Why is this so? Because as you sit there, hour after hour, you learn to say yes. Yes to your jagged breathing, yes to your itchy scalp. Yes to the leaf blower dude across the street, yes to your grief and pain and shame and grandiosity and fear. Not because you want to act on these things, but because they’re true, and fleeting, and simply part of who you are (but not the half of who you really are). Your nervous system begins to relax—at last you’re acknowledging the truth of things.
Saying yes means attending to and surrendering to your experience, whatever it is. It means feeling your body when you’re in the midst of a strong reaction or emotion, and letting whatever you find be there. It means coming back to your breath, again and again. It means noticing that thoughts and feelings and sensations come and go.

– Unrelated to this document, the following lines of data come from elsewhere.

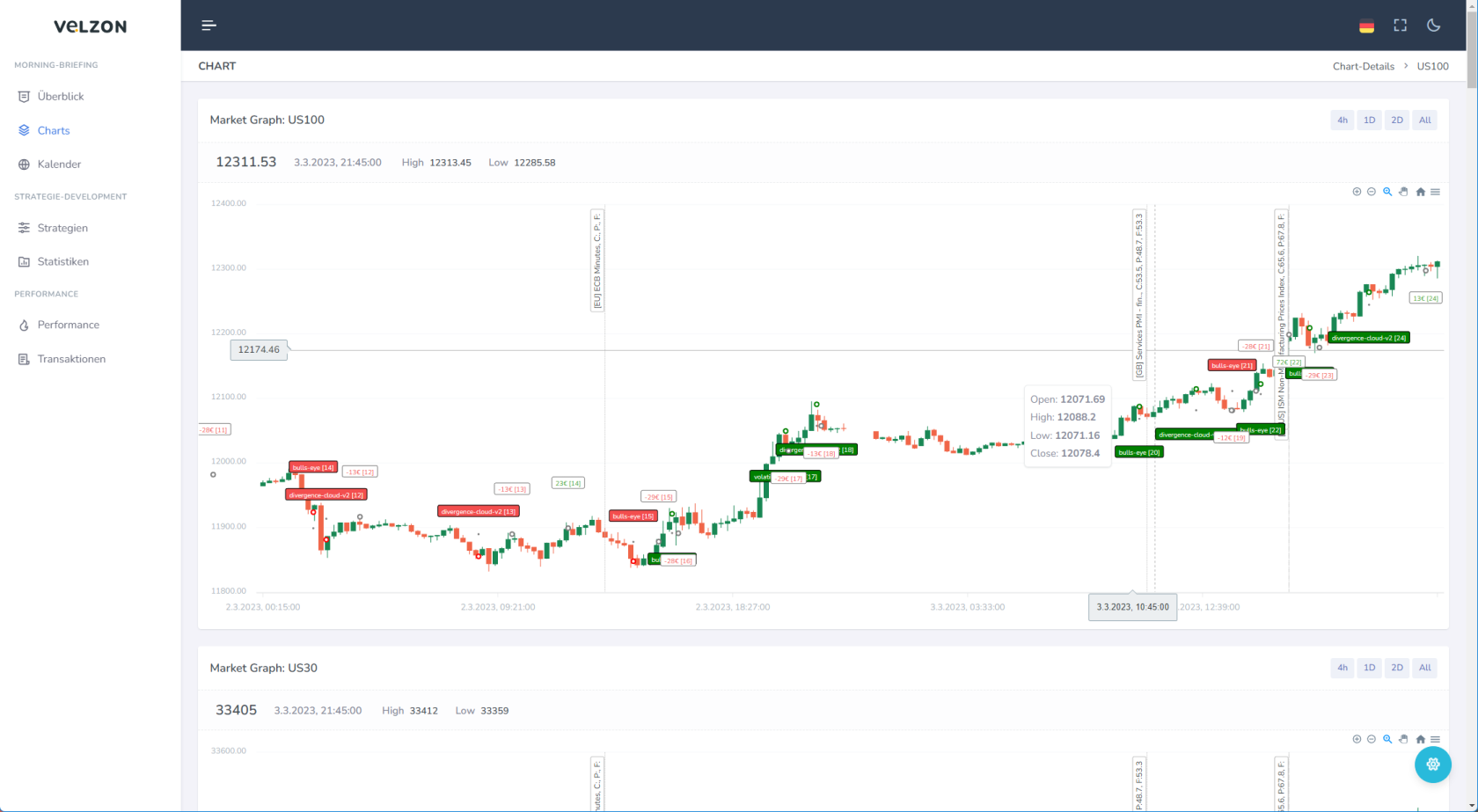Click the German flag language icon
Image resolution: width=1478 pixels, height=812 pixels.
pyautogui.click(x=1366, y=26)
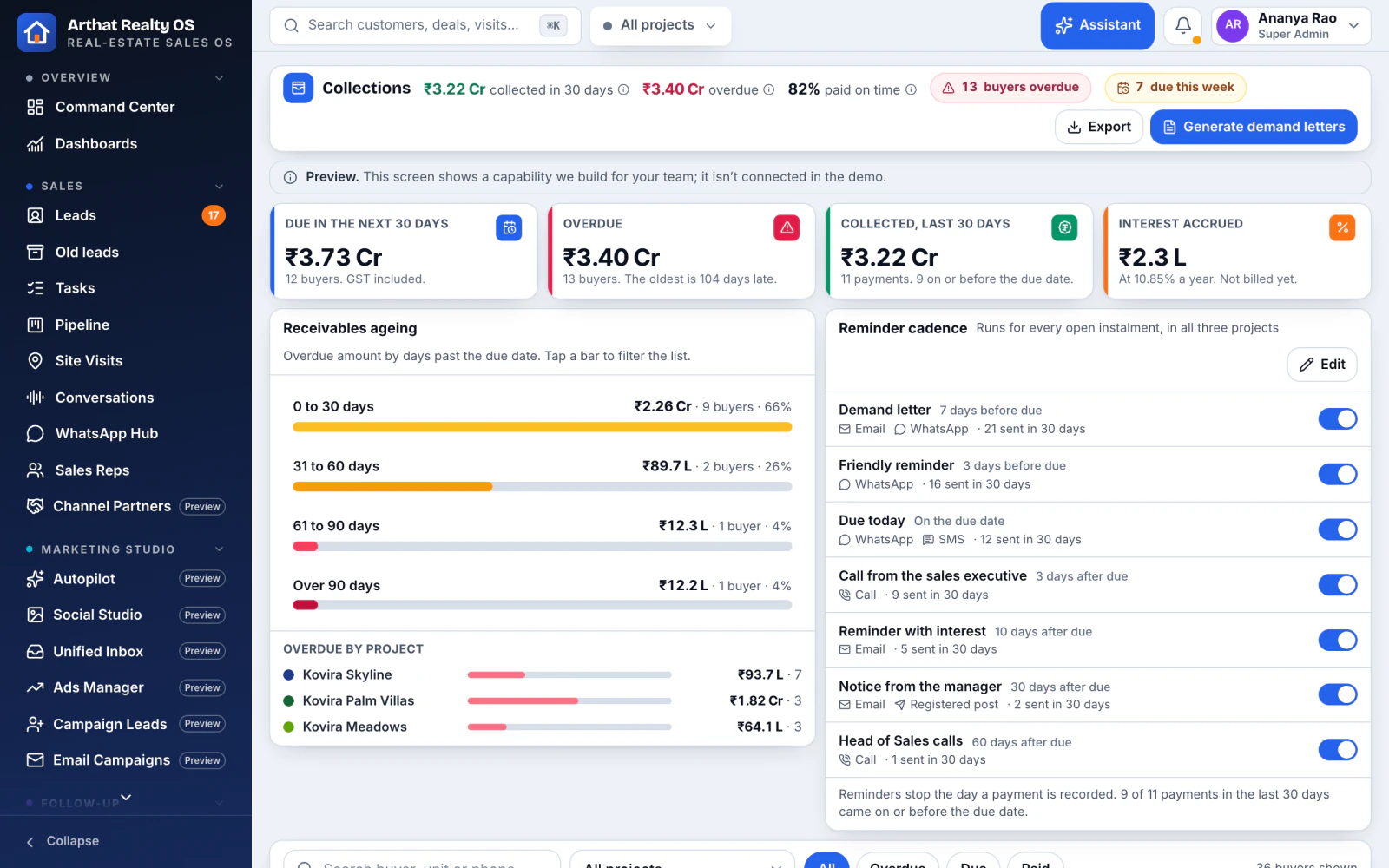Click the Edit reminder cadence button

1322,365
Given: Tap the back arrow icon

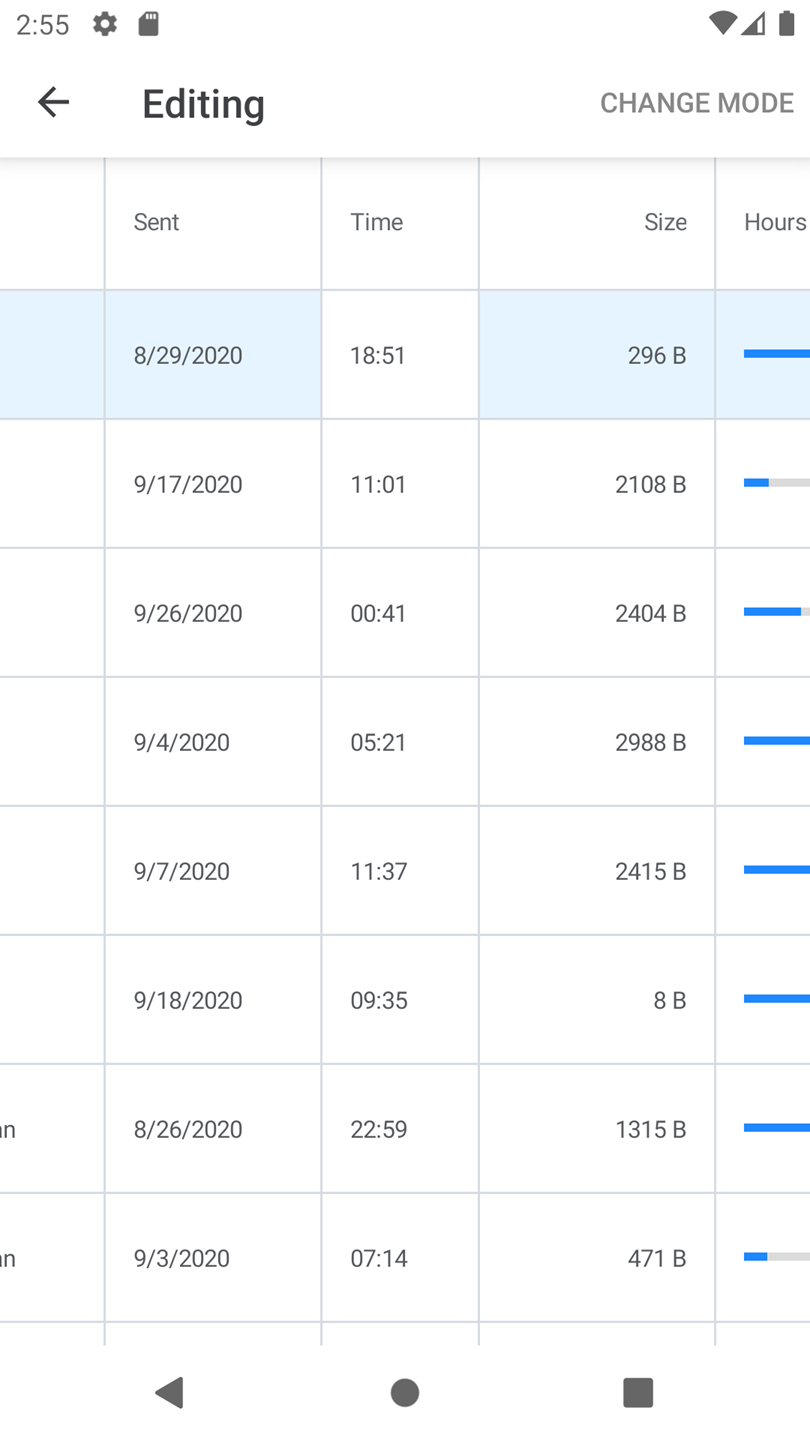Looking at the screenshot, I should [53, 102].
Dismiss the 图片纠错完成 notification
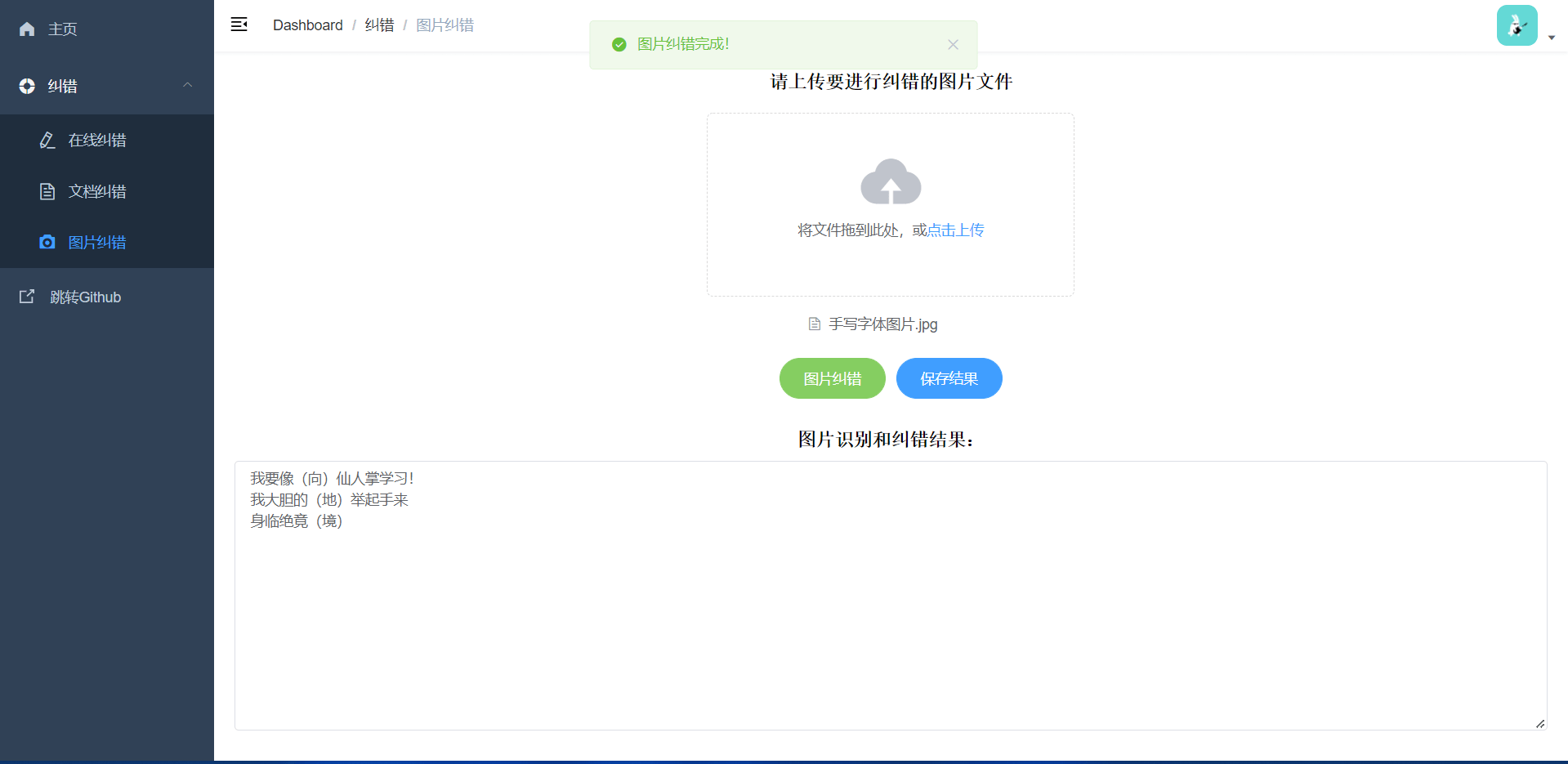1568x764 pixels. click(x=953, y=45)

You say yes to your pride, your stupidity, your murderous rage. Naturally you don’t act on your murderous rage, but you allow it to be true within you. It is a very inclusive practice. Nothing is ever left out.
You discover that if you are pushing away your experience, even ever so slightly, your mindfulness is not fully realized, not quite formed. It is tainted by aversion, even just subtly. Now sometimes you truly can’t say yes, and then you say yes to the no: I hate that I’m not feeling okay, but I’m actually okay with not being okay.
Saying yes in mindfulness practice eventually begins to spill over into your everyday experience. You start to say yes—with awareness—again and again: yes when that guy cuts you off in traffic, yes when your email box is spammed to the brim, yes when your doctor is an hour late, yes even when you lose a treasured person, place, or thing. You say yes to your experience of the present moment, whatever it is. You no longer reject and armor your heart. Not that you necessarily agree with the moment, or would wish it on anyone, or think it’s desirable, or wouldn’t try to rectify injustice, but you say yes because whatever life brings is just that, life as it is. And by saying yes, you let go deep down inside and can step forward with poise and balance and clarity to the next right thing.
My six-month-old daughter has been waking me up hourly this week to night-nurse. Sometimes I say no. Oh god, not again, what’s wrong with her? Will I ever get to sleep again? In those moments, mindfulness is a vague “good idea” somewhere in my sleep-deprived brain. But other nights this week when she cries I simply, without thought, say yes. Yes, darling, feast. Yes, I’ll be with you. Yes, I’m awake and that’s just how things are. I listen to the stillness of the night (rare in Los Angeles), feel her warm body and attend to her snuffling slurps, and sigh that yes, this is life. A deep peace sets in over me.
By doing this practice of yes, by mindfully embracing each moment with a willingness to accept things as they are, with a willingness to be with life—inner and outer—exactly as it unfolds, you may be able to look down at your chest and realize that your heart is gigantic. It’s expansive, spacious, broken open, like a big, fat suitcase overflowing with warm, comfy, oh-so-familiar clothes.
You open and open, you attend and attend, you say yes, again and again, and then over time, the mindfully opened heart is more and more just who you are.
Diana Winston is the director of mindfulness education at UCLA’s Mindful Awareness Research Center. She is on the teacher’s council at Spirit Rock Meditation Center, and is the author (with Susan Smalley) of the forthcoming Fully Present: The Science, Art, and Practice of Mindfulness.